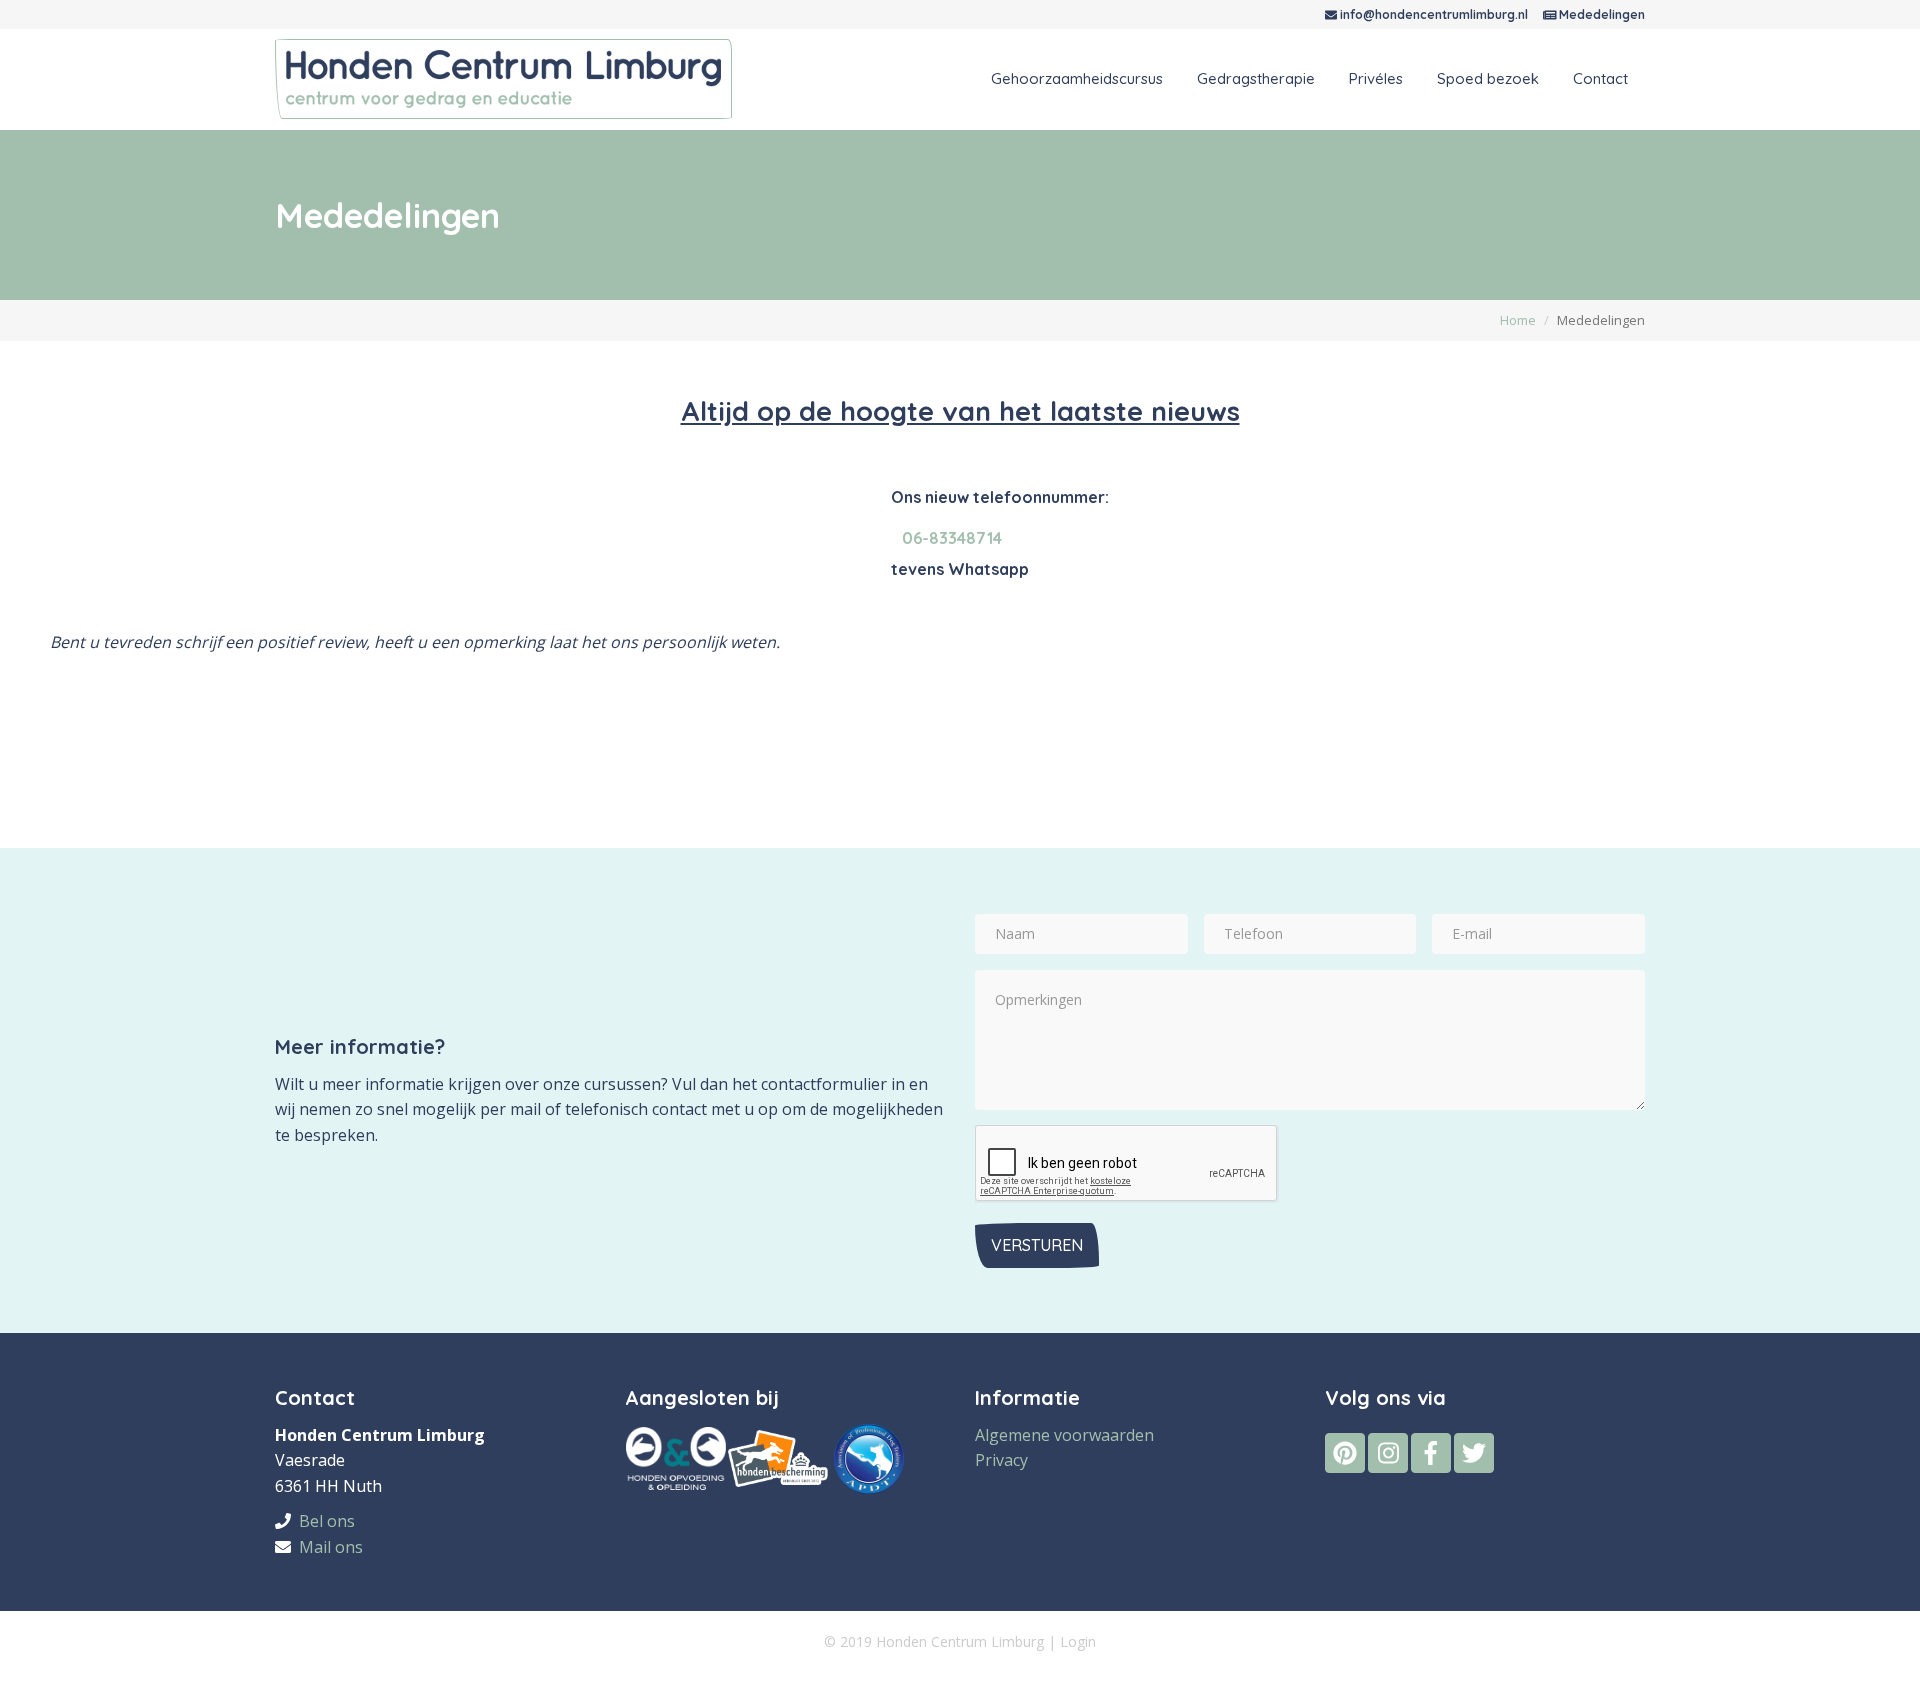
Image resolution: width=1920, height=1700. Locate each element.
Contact (1600, 78)
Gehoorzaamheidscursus (1077, 78)
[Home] (511, 78)
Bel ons (327, 1521)
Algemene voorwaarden (1064, 1435)
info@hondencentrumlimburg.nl (1434, 14)
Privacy (1001, 1460)
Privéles (1376, 78)
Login (1078, 1641)
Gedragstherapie (1256, 78)
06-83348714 (952, 538)
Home (1518, 320)
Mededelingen (1602, 14)
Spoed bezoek (1488, 78)
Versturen (1037, 1245)
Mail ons (331, 1547)
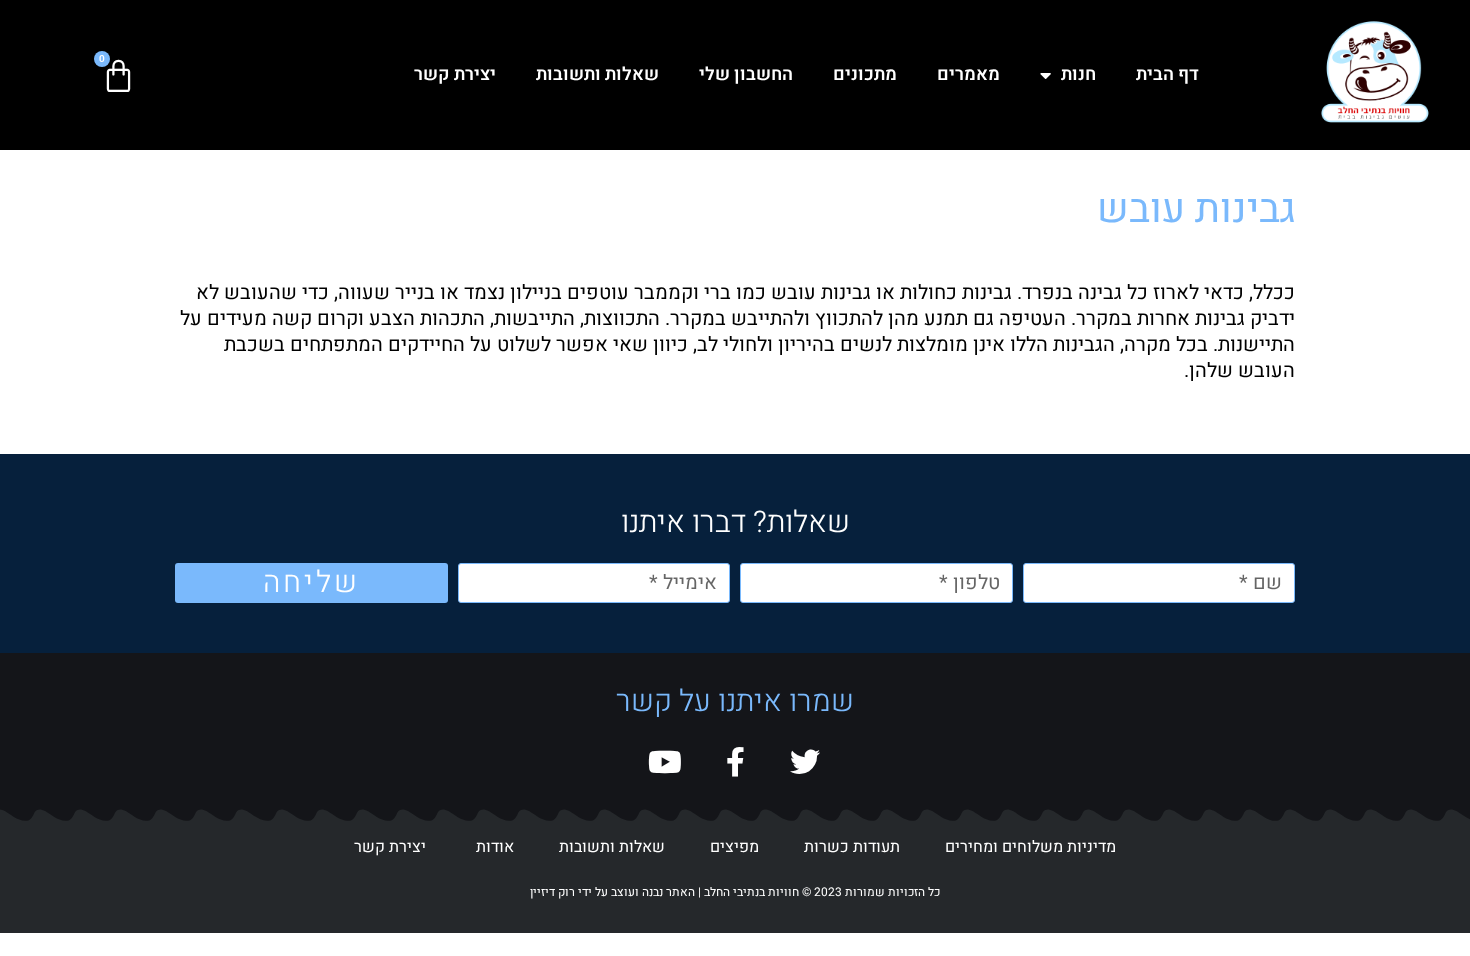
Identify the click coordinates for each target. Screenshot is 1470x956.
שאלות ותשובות (597, 74)
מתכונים (865, 74)
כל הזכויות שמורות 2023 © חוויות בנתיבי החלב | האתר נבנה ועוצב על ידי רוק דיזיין (735, 892)
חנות (1078, 74)
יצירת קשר (455, 74)
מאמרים (968, 74)
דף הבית (1167, 74)
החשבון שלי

- - - -

▸ **What you will do**
Only the lines from the one containing "מתכונים (865, 74)" through the end of the listing belong in the response, each reproduced exactly.

▸ **Reply**
מתכונים (865, 74)
כל הזכויות שמורות 2023 © חוויות בנתיבי החלב | האתר נבנה ועוצב על ידי רוק דיזיין (735, 892)
חנות (1078, 74)
יצירת קשר (455, 74)
מאמרים (968, 74)
דף הבית (1167, 74)
החשבון שלי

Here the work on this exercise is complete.